◆ Raw data ◆
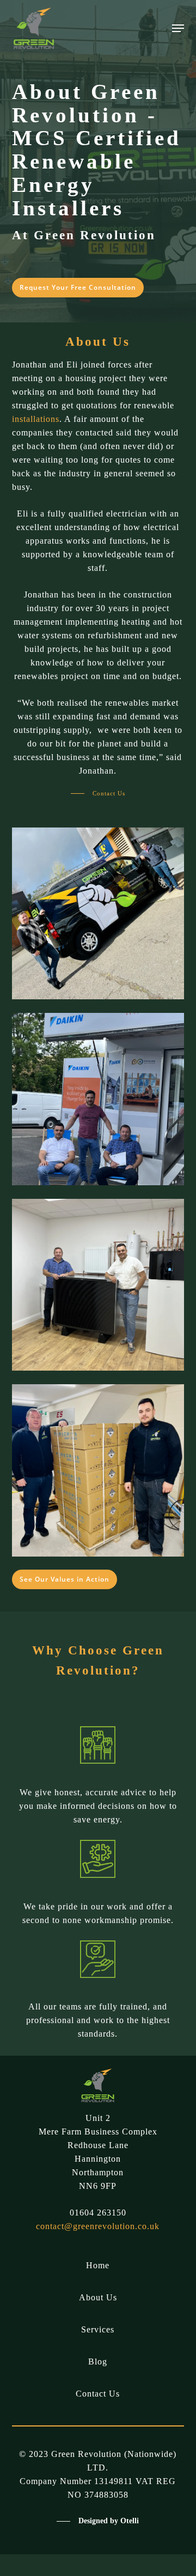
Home (97, 2265)
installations (35, 419)
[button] (178, 28)
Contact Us (98, 2393)
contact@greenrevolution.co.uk (98, 2226)
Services (97, 2329)
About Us (98, 2297)
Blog (97, 2361)
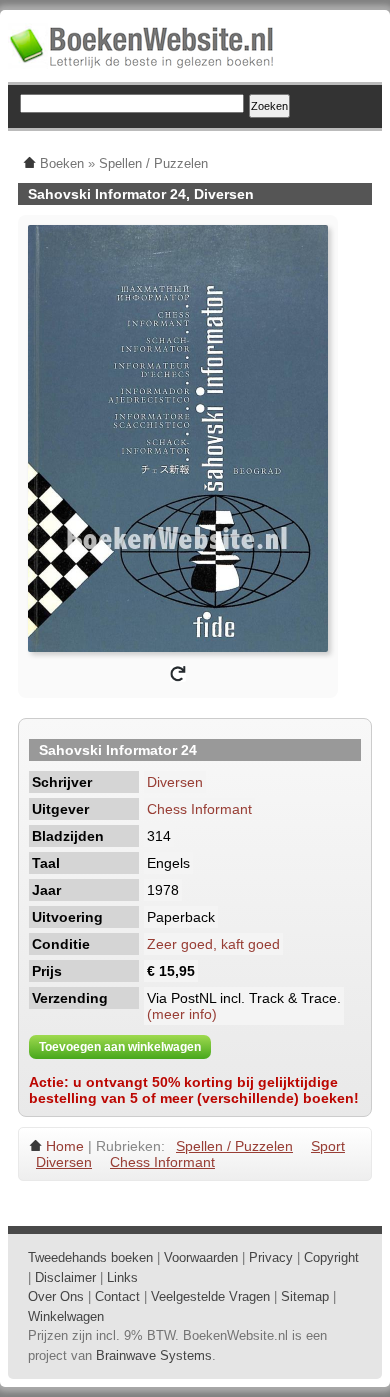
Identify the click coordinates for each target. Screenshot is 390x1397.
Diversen (175, 782)
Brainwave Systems (154, 1355)
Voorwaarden (201, 1257)
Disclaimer (65, 1277)
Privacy (271, 1257)
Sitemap (305, 1296)
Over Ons (56, 1296)
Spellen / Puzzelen (234, 1146)
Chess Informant (199, 809)
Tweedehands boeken (90, 1257)
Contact (117, 1296)
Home (65, 1146)
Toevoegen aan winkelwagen (120, 1047)
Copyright (331, 1257)
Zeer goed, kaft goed (213, 944)
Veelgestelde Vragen (210, 1296)
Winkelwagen (66, 1316)
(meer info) (182, 1014)
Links (122, 1277)
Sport (328, 1146)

◆ What to produce ◆
Everything from the line with "Diversen (175, 782)" through the last line of the material above should be echoed exactly, and nothing else.

◆ Completed task ◆
Diversen (175, 782)
Brainwave Systems (154, 1355)
Voorwaarden (201, 1257)
Disclaimer (65, 1277)
Privacy (271, 1257)
Sitemap (305, 1296)
Over Ons (56, 1296)
Spellen / Puzzelen (234, 1146)
Chess Informant (199, 809)
Tweedehands boeken (90, 1257)
Contact (117, 1296)
Home (65, 1146)
Toevoegen aan winkelwagen (120, 1047)
Copyright (331, 1257)
Zeer goed, kaft goed (213, 944)
Veelgestelde Vragen (210, 1296)
Winkelwagen (66, 1316)
(meer info) (182, 1014)
Links (122, 1277)
Sport (328, 1146)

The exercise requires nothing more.